Several states released their forecasting, scheduling and DSM regulations for solar and wind power generation to address the increasing variability of renewable sources. In June 2019, the Tamil Nadu State Load Despatch Centre and the Tamil Nadu Electricity Regulatory Commission (TNERC) announced rules for the forecasting, scheduling and deviation settlement of wind and solar generation. The rules will be applicable to all wind and solar energy generators (excluding rooftop solar projects). In July 2019, the Himachal Pradesh Electricity Regulatory Commission (HPERC) finalised the amendments to its DSM regulations.
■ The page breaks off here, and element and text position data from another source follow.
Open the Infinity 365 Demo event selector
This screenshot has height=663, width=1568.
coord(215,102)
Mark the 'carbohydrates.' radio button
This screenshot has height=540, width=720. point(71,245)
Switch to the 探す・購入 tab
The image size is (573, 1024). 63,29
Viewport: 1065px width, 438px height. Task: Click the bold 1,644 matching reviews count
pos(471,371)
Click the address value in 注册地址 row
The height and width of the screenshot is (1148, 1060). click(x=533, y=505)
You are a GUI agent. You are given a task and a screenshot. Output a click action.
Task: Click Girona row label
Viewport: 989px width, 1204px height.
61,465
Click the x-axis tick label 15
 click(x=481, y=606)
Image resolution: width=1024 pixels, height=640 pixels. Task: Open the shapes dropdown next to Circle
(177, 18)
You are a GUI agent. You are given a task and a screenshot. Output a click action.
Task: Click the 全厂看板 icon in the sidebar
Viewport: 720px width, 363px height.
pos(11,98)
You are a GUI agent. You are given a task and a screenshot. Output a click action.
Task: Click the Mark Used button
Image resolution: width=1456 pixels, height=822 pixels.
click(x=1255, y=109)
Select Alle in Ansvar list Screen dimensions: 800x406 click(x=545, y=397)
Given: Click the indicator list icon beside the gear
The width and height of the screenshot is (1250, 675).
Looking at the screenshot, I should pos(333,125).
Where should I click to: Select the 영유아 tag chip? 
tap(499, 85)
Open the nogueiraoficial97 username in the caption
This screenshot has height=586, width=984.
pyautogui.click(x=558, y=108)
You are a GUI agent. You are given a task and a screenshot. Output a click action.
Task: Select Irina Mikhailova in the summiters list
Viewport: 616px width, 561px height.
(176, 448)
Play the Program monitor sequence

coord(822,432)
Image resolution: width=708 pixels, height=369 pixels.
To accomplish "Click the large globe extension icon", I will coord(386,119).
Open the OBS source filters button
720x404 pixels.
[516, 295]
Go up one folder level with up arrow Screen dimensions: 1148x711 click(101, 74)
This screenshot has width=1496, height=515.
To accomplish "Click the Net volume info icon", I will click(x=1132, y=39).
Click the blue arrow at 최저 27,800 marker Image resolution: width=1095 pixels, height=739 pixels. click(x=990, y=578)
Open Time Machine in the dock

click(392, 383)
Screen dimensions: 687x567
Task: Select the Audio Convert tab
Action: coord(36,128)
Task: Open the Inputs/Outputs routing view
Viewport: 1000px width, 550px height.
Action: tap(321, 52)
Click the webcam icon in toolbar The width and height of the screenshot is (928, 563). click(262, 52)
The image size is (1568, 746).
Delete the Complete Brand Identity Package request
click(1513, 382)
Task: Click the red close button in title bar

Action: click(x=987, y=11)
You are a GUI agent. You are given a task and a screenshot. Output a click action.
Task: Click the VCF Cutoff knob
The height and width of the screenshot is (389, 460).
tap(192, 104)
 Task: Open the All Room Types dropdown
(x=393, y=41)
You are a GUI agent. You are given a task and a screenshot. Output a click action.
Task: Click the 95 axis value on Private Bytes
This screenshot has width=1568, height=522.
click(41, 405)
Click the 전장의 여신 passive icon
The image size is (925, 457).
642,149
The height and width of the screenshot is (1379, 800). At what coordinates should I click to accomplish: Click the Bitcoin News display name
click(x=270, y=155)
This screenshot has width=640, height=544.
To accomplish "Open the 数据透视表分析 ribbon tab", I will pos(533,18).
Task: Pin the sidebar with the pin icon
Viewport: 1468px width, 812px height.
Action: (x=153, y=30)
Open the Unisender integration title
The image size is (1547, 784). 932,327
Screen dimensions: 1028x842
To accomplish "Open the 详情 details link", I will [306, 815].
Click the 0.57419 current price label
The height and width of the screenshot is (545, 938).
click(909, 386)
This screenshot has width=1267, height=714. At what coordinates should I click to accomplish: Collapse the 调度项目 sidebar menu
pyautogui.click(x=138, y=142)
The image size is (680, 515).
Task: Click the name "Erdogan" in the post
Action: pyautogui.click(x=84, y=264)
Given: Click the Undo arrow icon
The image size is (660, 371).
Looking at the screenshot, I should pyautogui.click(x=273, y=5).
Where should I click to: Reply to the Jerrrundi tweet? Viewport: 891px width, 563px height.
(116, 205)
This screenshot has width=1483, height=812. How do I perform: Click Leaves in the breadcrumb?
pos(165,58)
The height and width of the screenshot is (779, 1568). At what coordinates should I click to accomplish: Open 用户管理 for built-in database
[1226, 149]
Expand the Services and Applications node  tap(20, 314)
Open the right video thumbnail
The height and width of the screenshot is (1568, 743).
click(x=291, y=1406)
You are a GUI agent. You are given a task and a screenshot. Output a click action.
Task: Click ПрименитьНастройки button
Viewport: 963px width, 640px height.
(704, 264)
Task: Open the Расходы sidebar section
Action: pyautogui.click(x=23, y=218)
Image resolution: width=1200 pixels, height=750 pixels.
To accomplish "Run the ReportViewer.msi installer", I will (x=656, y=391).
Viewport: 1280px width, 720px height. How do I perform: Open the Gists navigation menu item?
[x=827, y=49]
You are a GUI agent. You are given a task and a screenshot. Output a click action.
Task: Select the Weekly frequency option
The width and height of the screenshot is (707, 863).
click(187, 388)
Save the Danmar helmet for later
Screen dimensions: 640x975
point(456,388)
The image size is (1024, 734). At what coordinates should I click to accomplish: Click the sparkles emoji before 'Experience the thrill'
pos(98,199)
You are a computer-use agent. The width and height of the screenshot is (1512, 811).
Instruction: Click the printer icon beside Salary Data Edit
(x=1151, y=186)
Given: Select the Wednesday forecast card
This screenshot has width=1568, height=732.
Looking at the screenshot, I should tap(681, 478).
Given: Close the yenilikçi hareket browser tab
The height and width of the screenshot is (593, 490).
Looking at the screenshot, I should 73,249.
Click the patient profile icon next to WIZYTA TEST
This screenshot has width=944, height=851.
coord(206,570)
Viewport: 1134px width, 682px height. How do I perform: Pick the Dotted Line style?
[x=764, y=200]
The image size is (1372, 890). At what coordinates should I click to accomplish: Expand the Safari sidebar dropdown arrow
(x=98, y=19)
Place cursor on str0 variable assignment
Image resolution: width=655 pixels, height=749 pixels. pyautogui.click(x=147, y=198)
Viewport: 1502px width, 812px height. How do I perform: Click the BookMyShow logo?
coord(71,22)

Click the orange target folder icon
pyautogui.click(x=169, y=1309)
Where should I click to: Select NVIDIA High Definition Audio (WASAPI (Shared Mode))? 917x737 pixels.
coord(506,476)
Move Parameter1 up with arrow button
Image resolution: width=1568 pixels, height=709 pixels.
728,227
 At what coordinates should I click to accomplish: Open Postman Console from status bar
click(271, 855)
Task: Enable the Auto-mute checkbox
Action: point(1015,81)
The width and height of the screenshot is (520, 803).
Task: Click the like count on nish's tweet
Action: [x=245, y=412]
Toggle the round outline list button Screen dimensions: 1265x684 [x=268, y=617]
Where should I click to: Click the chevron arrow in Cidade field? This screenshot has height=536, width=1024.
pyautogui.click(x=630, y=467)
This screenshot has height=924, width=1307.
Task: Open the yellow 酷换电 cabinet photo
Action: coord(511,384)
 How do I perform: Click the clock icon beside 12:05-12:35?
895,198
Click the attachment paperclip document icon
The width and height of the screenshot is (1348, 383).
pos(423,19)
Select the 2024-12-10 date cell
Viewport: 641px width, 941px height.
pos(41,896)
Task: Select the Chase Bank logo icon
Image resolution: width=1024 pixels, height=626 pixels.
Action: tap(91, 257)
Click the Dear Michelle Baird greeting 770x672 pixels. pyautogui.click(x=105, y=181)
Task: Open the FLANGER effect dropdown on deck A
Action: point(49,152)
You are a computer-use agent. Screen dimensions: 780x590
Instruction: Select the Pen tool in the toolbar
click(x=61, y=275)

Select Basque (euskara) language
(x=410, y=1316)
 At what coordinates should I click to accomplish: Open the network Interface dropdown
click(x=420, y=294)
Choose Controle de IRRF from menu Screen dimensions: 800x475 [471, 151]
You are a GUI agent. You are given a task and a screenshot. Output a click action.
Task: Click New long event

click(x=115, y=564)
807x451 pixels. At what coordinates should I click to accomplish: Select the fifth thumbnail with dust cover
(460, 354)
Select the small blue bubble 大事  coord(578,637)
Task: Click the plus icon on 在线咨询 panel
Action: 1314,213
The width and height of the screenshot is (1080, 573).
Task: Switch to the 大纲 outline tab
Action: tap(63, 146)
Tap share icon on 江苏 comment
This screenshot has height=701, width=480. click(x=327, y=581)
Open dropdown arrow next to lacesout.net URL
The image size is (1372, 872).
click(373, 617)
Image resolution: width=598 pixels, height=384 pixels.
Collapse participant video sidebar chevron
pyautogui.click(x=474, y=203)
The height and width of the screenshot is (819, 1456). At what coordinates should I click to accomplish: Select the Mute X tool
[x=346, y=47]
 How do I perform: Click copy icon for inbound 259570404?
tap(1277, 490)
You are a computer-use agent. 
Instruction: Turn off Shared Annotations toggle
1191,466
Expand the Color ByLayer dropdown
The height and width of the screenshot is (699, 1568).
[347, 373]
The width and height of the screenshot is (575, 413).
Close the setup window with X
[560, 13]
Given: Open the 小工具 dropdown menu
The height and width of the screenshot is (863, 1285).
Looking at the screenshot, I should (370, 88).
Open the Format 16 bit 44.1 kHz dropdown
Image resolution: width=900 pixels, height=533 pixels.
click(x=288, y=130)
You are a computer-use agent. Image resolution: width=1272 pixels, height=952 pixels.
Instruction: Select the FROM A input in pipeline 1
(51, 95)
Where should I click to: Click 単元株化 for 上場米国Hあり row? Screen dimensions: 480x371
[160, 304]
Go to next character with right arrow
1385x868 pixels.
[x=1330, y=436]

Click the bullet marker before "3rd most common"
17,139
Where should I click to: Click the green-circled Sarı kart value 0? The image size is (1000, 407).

The HPERC has included the concept of area clearing price, which is the price of a time block electricity contract established on the power exchange after dividing the market across the constrained transmission corridors and considering all the valid purchase and sale bids. Meanwhile, the Punjab State Electricity Regulatory Commission (PSERC) approved the procedure for the forecasting, scheduling and deviation settlement of solar and wind generation. It will come into effect on January 1, 2020. The PSERC also directed solar and wind generators to establish the required forecasting and communications infrastructure for furnishing day-ahead and week-ahead forecasts to the state load despatch centre (SLDC), and register with the SLDC before January 2020. These measures will ensure better load balancing and also help in grid strengthening.

Outlook

The share of renewable energy in the country’s overall power mix is growing as is the number of regulatory and policy changes that support renewables. Policymakers have been making consistent efforts to address stakeholder concerns. The biggest concern in the sector is not the lack of enabling policies and regulations, but their effective implementation. A case in point is the open access regime. The amendment for allowing open access was issued in 2003 but has not been effectively implemented even after 16 years. Moreover, if guidelines for discoms under the Ujwal Discom Assurance Yojana had been effectively implemented, the scheme would have recorded a better outcome. In the rooftop solar space, it is still difficult to obtain approvals for net metering despite the provision of relevant regulations. For streamlined growth of renewables, it is important to remove such gaps between policy decisions and their execution.

In sum, India’s policy scenario is evolving in accordance with the market dynamics. That said, more schemes need to be introduced to promote energy storage and floating solar, design and implement discom reforms, strengthen ancillary markets, facilitate power trading and create new opportunities to ensure sustainable renewable energy growth in the country.